March 26th, 2002, 02:38 PM
all kiddies get curious i think, but to mess with google! thats going to far...
March 27th, 2002, 10:56 AM
Although, actually, if any of you knew about these things, you'd know a lot of buffer overflows don't need speed and power, and a fast connection, because it's not a DoS attack. Buffers can sit and wait to be filled up with information, so some BO exploits can be done on a 9,600 modem, if you wish.
What broke in a man when he brought himself to kill another? - Alan Paton.
March 27th, 2002, 01:59 PM
Tehehehe steeld is right...
DoS or DDoS partially depends on speed not buffer overflows.
Just 2 very simple examples to ******** things;
1. to cause an overflow;
You push a large data into a stack which cannot handle that much data correctly at a time. Check for the popular ftpds' buffer overflow problems to see that (eg: adding 200 characters to a directory input...)

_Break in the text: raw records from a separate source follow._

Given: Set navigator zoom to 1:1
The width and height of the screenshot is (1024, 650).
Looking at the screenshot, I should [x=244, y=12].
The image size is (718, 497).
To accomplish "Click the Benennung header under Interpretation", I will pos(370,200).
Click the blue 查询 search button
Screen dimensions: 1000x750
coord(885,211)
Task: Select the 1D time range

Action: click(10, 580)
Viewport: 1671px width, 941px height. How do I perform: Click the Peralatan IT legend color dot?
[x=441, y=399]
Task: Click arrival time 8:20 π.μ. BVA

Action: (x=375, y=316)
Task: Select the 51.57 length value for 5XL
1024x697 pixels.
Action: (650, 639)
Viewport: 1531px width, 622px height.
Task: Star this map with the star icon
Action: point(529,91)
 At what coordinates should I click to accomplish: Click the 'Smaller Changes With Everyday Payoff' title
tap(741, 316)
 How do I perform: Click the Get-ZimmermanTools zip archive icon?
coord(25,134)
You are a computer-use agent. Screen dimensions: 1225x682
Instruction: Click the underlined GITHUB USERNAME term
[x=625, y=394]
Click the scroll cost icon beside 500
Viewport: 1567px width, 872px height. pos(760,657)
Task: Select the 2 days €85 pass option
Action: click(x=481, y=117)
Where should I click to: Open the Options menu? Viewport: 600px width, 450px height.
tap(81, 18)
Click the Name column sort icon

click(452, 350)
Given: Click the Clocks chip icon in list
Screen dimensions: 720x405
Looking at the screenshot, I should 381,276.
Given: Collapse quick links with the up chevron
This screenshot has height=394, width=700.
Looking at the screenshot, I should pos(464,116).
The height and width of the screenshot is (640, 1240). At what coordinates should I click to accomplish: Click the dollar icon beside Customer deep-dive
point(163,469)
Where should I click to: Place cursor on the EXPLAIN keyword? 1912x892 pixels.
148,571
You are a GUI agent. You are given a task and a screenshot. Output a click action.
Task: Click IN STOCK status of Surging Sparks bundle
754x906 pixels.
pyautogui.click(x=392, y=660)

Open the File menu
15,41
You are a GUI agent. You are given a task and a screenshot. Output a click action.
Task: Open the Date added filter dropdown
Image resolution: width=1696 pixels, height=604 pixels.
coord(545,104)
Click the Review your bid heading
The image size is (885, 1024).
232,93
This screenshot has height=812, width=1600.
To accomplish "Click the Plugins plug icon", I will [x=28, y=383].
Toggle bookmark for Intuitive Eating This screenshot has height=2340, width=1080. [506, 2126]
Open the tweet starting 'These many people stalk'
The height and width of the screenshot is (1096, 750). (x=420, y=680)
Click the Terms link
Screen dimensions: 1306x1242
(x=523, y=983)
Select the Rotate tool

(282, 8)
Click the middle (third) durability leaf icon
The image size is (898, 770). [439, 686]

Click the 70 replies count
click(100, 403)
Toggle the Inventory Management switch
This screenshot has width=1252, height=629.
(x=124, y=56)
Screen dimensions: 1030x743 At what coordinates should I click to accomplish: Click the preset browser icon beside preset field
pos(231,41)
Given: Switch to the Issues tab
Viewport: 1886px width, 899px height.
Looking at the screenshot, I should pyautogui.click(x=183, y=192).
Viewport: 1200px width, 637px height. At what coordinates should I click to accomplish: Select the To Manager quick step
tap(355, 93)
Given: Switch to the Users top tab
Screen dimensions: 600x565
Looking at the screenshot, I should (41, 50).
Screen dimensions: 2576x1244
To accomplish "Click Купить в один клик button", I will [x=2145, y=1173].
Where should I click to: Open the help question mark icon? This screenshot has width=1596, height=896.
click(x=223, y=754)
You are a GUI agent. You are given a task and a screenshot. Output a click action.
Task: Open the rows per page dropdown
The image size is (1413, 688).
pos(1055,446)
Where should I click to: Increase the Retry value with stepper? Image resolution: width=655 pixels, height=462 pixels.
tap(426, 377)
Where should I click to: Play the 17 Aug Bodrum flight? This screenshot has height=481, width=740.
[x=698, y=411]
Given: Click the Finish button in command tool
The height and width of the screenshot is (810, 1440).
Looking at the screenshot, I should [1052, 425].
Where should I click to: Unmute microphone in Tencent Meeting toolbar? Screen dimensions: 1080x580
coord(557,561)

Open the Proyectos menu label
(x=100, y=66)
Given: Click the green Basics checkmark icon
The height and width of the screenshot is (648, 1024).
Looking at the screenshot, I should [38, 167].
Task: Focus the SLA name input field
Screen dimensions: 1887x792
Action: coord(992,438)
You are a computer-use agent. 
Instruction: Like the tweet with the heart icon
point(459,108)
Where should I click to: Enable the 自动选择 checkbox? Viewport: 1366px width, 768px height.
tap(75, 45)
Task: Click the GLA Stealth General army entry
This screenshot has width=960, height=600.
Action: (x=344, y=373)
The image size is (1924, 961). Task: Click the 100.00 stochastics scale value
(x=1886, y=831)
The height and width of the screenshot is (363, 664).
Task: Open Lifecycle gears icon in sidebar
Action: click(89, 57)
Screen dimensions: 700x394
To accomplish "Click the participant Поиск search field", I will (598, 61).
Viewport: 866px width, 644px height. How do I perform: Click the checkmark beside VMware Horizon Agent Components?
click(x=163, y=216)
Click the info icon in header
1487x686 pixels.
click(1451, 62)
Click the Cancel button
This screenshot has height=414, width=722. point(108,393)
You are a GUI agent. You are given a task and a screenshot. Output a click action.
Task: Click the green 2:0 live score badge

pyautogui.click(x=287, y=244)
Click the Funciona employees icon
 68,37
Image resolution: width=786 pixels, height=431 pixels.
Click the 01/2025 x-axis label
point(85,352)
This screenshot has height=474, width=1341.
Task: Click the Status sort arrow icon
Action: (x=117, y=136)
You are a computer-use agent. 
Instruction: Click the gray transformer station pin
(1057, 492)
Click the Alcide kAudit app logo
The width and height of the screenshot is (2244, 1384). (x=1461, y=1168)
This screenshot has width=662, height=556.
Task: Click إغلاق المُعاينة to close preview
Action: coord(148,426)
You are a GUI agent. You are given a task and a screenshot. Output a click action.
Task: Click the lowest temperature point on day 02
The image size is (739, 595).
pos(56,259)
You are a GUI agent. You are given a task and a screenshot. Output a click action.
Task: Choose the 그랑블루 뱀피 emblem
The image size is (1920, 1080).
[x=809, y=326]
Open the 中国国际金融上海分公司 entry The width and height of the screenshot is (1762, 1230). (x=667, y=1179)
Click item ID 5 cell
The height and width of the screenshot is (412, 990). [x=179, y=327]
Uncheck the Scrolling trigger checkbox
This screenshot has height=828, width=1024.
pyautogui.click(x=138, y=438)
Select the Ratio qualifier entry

2. to make a Denial of Services or Distributed Denial of Services;
What the code red's aim was.
First it captured many zombie computers, then it caused them to request a simple page for many times. If 1 computer requests a page every 5 seconds and if this process is done with a million of computers, guess what?
If this kind of attack is made via only one source then that's called DoS and if there are more than 1 source that is called DDoS.